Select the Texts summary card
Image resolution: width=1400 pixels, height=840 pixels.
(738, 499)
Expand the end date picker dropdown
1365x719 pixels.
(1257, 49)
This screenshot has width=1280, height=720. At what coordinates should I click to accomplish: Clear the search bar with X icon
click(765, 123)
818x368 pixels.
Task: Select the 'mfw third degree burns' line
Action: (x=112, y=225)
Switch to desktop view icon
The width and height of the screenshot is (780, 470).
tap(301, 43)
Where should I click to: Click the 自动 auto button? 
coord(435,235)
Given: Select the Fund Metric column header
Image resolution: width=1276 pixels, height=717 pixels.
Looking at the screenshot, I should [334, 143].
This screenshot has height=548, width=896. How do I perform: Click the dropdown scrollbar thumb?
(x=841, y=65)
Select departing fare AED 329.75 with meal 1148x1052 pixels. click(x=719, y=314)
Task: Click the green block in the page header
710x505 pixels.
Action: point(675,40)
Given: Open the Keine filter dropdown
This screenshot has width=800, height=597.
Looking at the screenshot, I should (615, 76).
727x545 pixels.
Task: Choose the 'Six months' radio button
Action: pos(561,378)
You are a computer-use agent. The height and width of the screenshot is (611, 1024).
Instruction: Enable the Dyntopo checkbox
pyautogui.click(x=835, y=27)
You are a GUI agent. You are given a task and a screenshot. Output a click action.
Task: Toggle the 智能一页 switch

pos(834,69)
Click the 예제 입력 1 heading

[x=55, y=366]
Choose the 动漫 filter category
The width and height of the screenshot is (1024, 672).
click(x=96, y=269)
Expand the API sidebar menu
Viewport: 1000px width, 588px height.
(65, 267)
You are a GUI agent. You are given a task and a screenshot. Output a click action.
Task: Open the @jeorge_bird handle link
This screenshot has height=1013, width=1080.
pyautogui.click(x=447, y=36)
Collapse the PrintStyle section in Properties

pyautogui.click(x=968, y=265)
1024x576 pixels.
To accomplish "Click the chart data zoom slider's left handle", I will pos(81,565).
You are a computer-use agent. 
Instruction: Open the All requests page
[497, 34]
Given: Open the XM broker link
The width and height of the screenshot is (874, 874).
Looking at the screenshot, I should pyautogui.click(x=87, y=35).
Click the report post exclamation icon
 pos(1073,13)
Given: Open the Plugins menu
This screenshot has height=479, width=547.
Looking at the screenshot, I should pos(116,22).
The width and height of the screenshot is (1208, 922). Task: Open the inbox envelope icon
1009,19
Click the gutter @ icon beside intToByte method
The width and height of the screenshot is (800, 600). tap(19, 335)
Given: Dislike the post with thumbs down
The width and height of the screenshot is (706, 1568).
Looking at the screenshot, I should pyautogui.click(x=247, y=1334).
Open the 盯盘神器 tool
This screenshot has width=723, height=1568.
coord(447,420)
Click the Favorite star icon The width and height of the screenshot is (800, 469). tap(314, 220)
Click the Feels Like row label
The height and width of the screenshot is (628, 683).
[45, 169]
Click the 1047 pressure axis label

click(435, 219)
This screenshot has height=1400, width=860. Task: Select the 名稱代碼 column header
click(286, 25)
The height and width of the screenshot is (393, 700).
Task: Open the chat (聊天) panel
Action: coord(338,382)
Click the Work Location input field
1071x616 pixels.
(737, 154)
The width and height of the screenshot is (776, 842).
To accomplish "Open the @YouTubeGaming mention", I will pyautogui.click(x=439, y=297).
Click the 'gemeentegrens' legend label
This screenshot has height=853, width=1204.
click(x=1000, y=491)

────────

Quote the whole listing above, leaving nothing out.

**Expected answer**
Select the Texts summary card
Image resolution: width=1400 pixels, height=840 pixels.
(738, 499)
Expand the end date picker dropdown
1365x719 pixels.
(1257, 49)
This screenshot has width=1280, height=720. At what coordinates should I click to accomplish: Clear the search bar with X icon
click(765, 123)
818x368 pixels.
Task: Select the 'mfw third degree burns' line
Action: (x=112, y=225)
Switch to desktop view icon
The width and height of the screenshot is (780, 470).
tap(301, 43)
Where should I click to: Click the 自动 auto button? 
coord(435,235)
Given: Select the Fund Metric column header
Image resolution: width=1276 pixels, height=717 pixels.
Looking at the screenshot, I should [334, 143].
This screenshot has height=548, width=896. How do I perform: Click the dropdown scrollbar thumb?
(x=841, y=65)
Select departing fare AED 329.75 with meal 1148x1052 pixels. click(x=719, y=314)
Task: Click the green block in the page header
710x505 pixels.
Action: point(675,40)
Given: Open the Keine filter dropdown
This screenshot has width=800, height=597.
Looking at the screenshot, I should (615, 76).
727x545 pixels.
Task: Choose the 'Six months' radio button
Action: pos(561,378)
You are a computer-use agent. The height and width of the screenshot is (611, 1024).
Instruction: Enable the Dyntopo checkbox
pyautogui.click(x=835, y=27)
You are a GUI agent. You are given a task and a screenshot. Output a click action.
Task: Toggle the 智能一页 switch

pos(834,69)
Click the 예제 입력 1 heading

[x=55, y=366]
Choose the 动漫 filter category
The width and height of the screenshot is (1024, 672).
click(x=96, y=269)
Expand the API sidebar menu
Viewport: 1000px width, 588px height.
(65, 267)
You are a GUI agent. You are given a task and a screenshot. Output a click action.
Task: Open the @jeorge_bird handle link
This screenshot has height=1013, width=1080.
pyautogui.click(x=447, y=36)
Collapse the PrintStyle section in Properties

pyautogui.click(x=968, y=265)
1024x576 pixels.
To accomplish "Click the chart data zoom slider's left handle", I will pos(81,565).
You are a computer-use agent. 
Instruction: Open the All requests page
[497, 34]
Given: Open the XM broker link
The width and height of the screenshot is (874, 874).
Looking at the screenshot, I should pyautogui.click(x=87, y=35).
Click the report post exclamation icon
 pos(1073,13)
Given: Open the Plugins menu
This screenshot has height=479, width=547.
Looking at the screenshot, I should pos(116,22).
The width and height of the screenshot is (1208, 922). Task: Open the inbox envelope icon
1009,19
Click the gutter @ icon beside intToByte method
The width and height of the screenshot is (800, 600). tap(19, 335)
Given: Dislike the post with thumbs down
The width and height of the screenshot is (706, 1568).
Looking at the screenshot, I should pyautogui.click(x=247, y=1334).
Open the 盯盘神器 tool
This screenshot has width=723, height=1568.
coord(447,420)
Click the Favorite star icon The width and height of the screenshot is (800, 469). tap(314, 220)
Click the Feels Like row label
The height and width of the screenshot is (628, 683).
[45, 169]
Click the 1047 pressure axis label

click(435, 219)
This screenshot has height=1400, width=860. Task: Select the 名稱代碼 column header
click(286, 25)
The height and width of the screenshot is (393, 700).
Task: Open the chat (聊天) panel
Action: coord(338,382)
Click the Work Location input field
1071x616 pixels.
(737, 154)
The width and height of the screenshot is (776, 842).
To accomplish "Open the @YouTubeGaming mention", I will pyautogui.click(x=439, y=297).
Click the 'gemeentegrens' legend label
This screenshot has height=853, width=1204.
click(x=1000, y=491)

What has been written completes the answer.